■ DIRECTIONS FOR THIS TASK
Each line of the data that includes "agent" must be copied.

■ PROVIDED DATA
══════════════════════════════
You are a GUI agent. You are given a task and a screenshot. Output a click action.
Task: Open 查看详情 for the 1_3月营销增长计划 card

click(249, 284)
══════════════════════════════
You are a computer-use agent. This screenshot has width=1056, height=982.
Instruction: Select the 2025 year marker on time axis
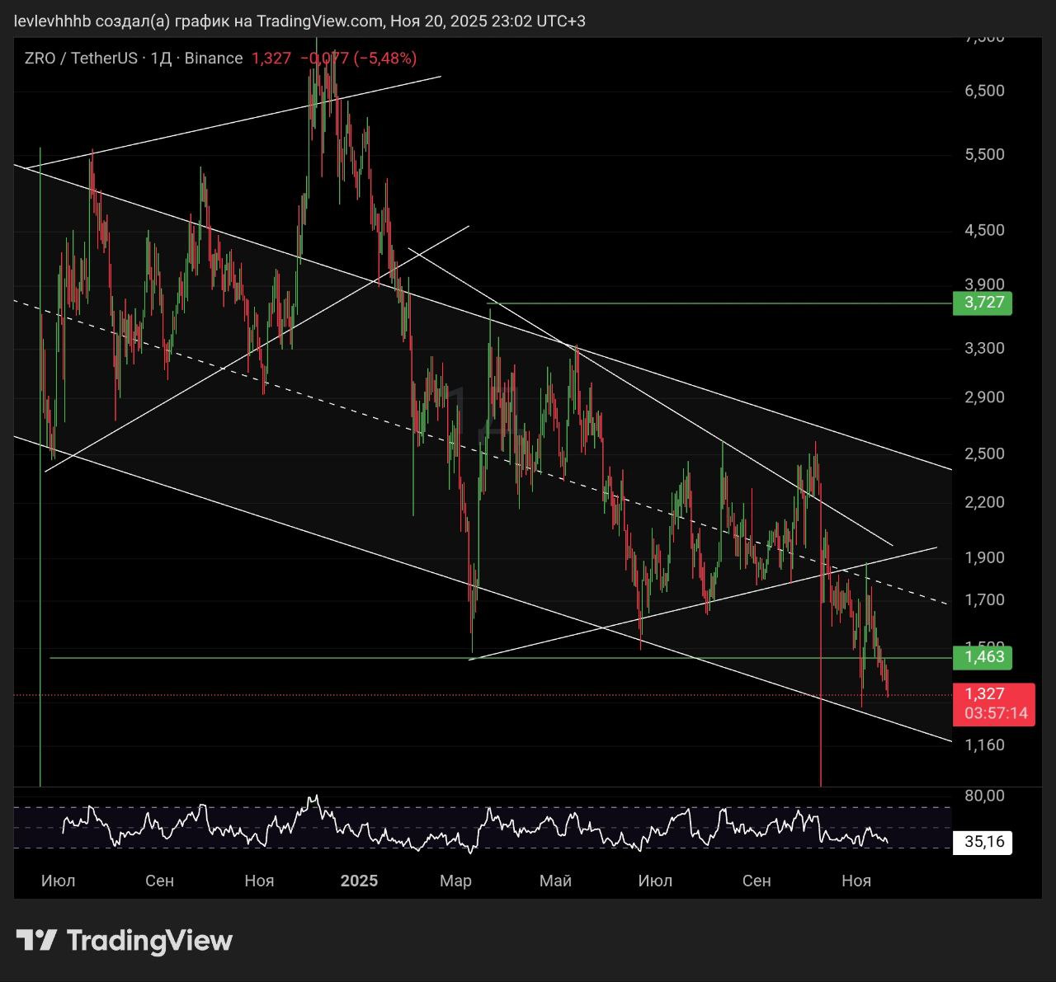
══════════════════════════════
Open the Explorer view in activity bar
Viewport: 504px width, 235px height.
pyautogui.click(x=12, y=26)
══════════════════════════════
■ ANSWER TO THE EXERCISE
You are a GUI agent. You are given a task and a screenshot. Output a click action.
You are a computer-use agent. This screenshot has width=1056, height=982.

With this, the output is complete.